TASK OBJECTIVE:
Rewrite these lines with "Accueil" renamed to "Home", leaving everything else unchanged.

-- start EXERCISE MATERIALS --

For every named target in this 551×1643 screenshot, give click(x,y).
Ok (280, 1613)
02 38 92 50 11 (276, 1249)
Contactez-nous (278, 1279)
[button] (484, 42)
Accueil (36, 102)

-- end EXERCISE MATERIALS --

WRITTEN SOLUTION:
For every named target in this 551×1643 screenshot, give click(x,y).
Ok (280, 1613)
02 38 92 50 11 (276, 1249)
Contactez-nous (278, 1279)
[button] (484, 42)
Home (36, 102)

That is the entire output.